Goal of the exercise: Only an exact repetition of the lines from the one holding "Where should I" to the end of the data is wanted, with pictures left out.

Records for the task:

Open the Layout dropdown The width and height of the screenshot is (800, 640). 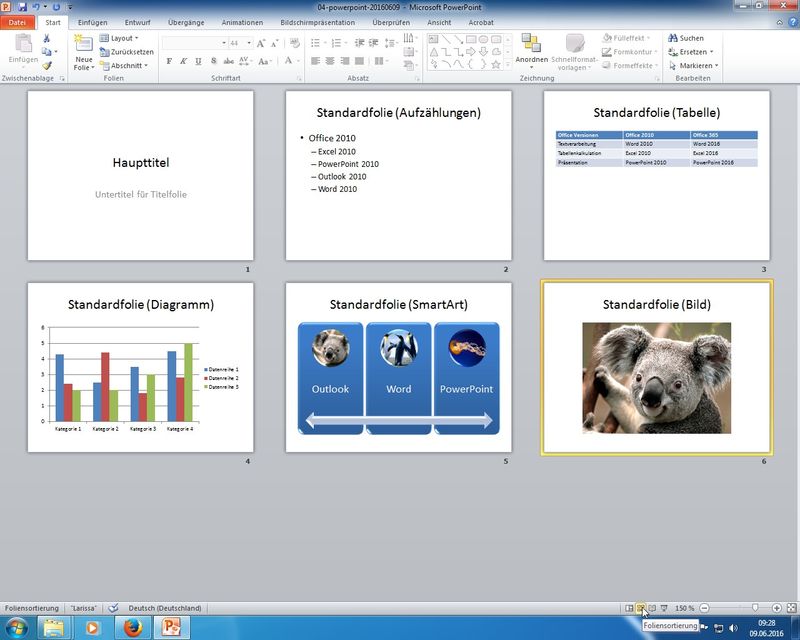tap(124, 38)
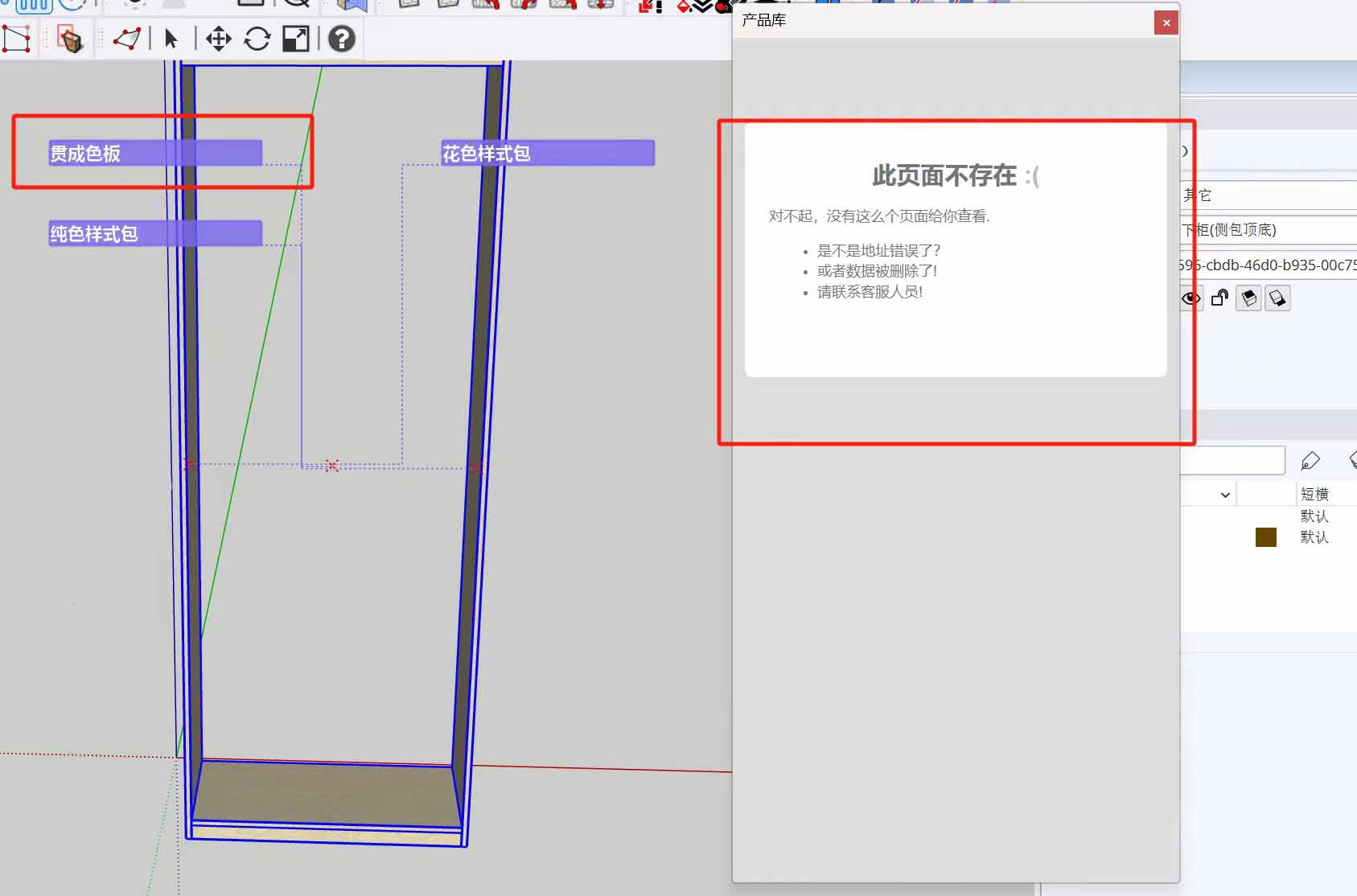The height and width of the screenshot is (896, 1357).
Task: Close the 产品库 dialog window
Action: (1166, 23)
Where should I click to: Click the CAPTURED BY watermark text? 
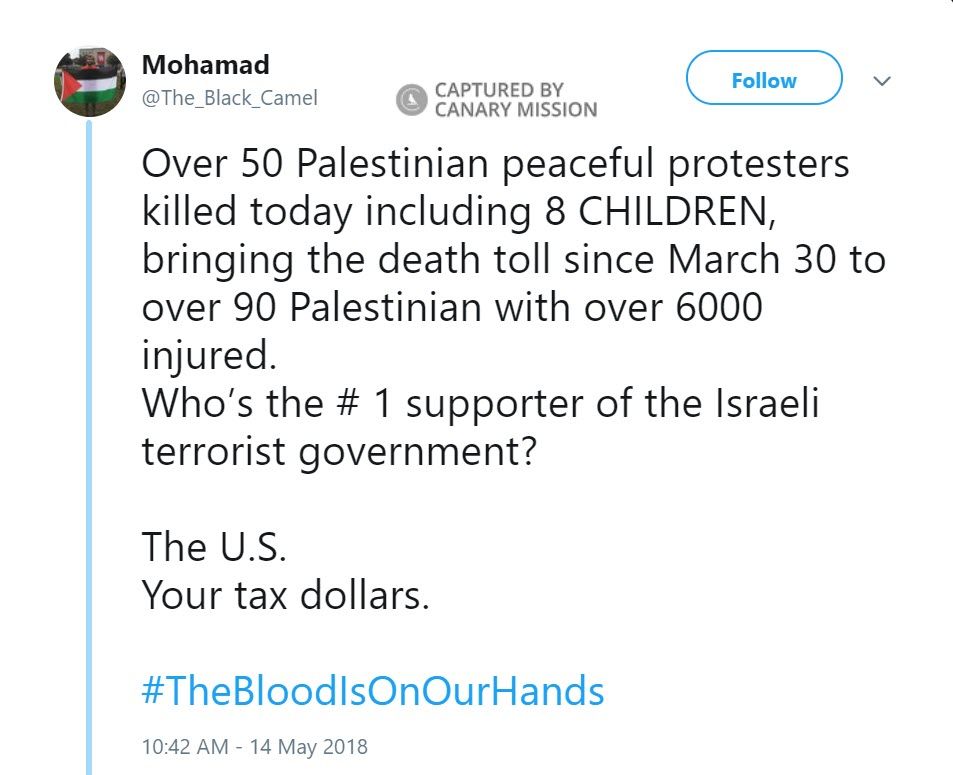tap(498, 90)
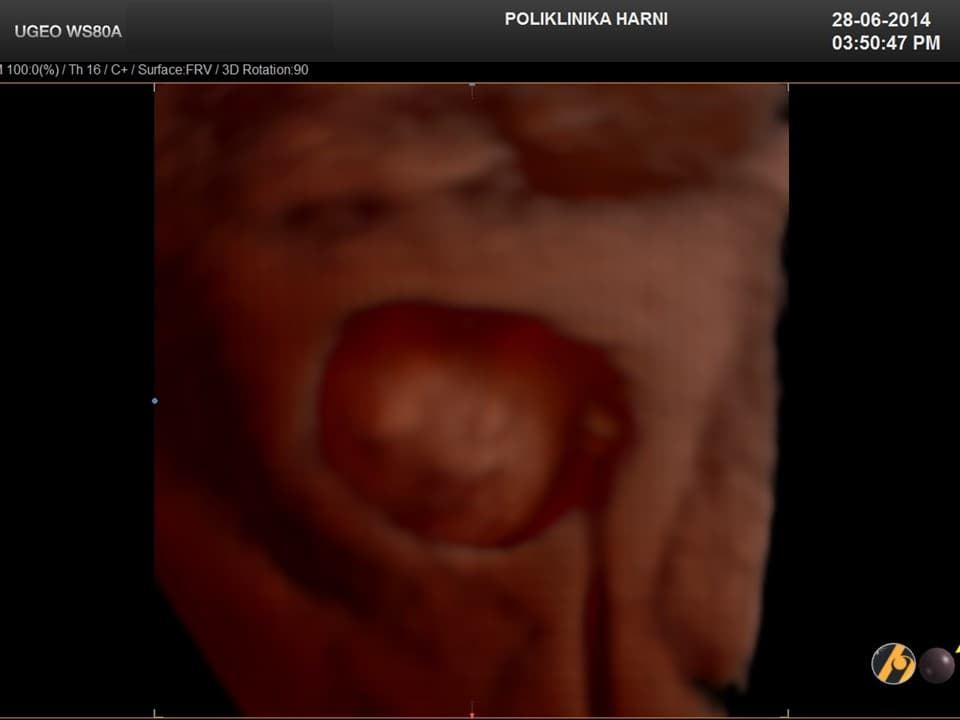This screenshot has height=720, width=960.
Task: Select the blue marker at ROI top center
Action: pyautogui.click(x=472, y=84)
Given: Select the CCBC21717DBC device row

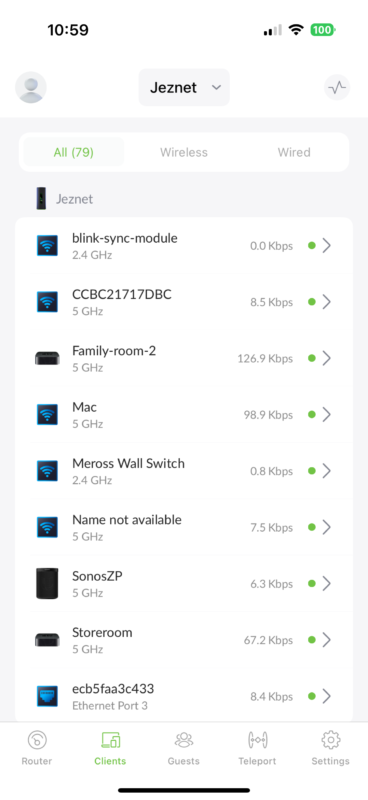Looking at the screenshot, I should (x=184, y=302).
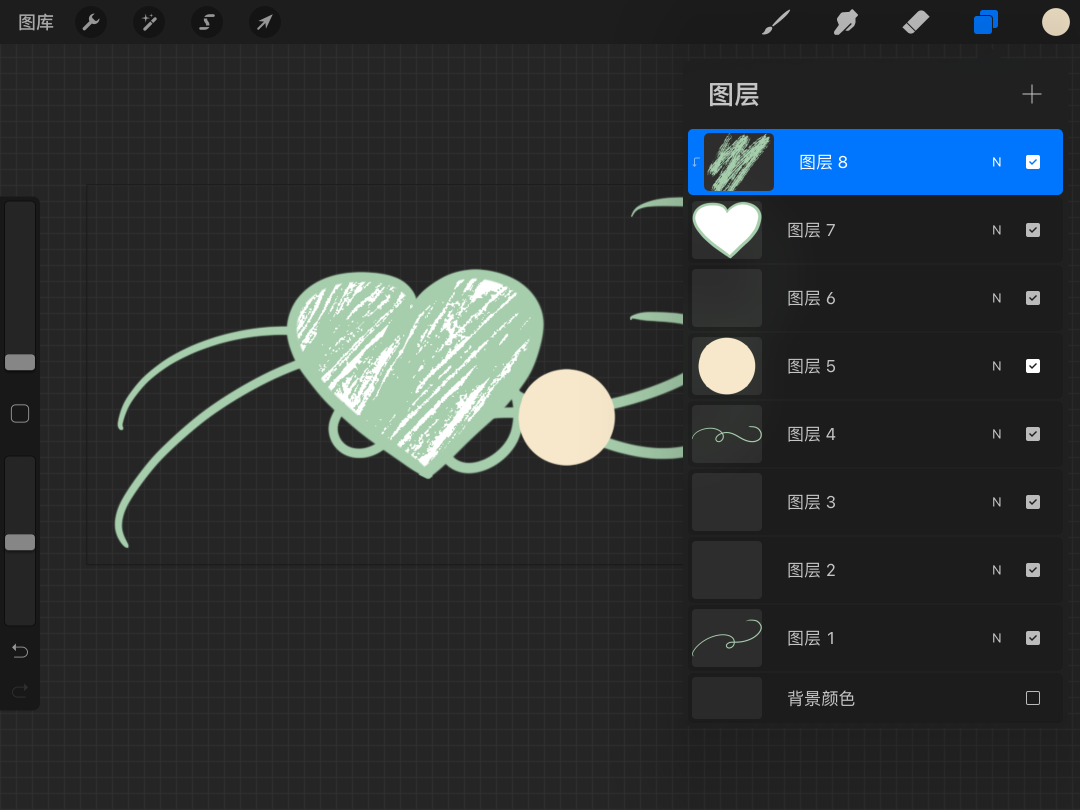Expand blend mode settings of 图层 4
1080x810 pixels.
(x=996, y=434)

Output of the task:
Where should I click to: Click the CAPTURED BY watermark text? 
tap(498, 90)
This screenshot has height=720, width=960.
Task: Select the blue marker at ROI top center
Action: pyautogui.click(x=472, y=84)
Given: Select the CCBC21717DBC device row

Looking at the screenshot, I should (x=184, y=302).
Expand blend mode settings of 图层 4
1080x810 pixels.
(x=996, y=434)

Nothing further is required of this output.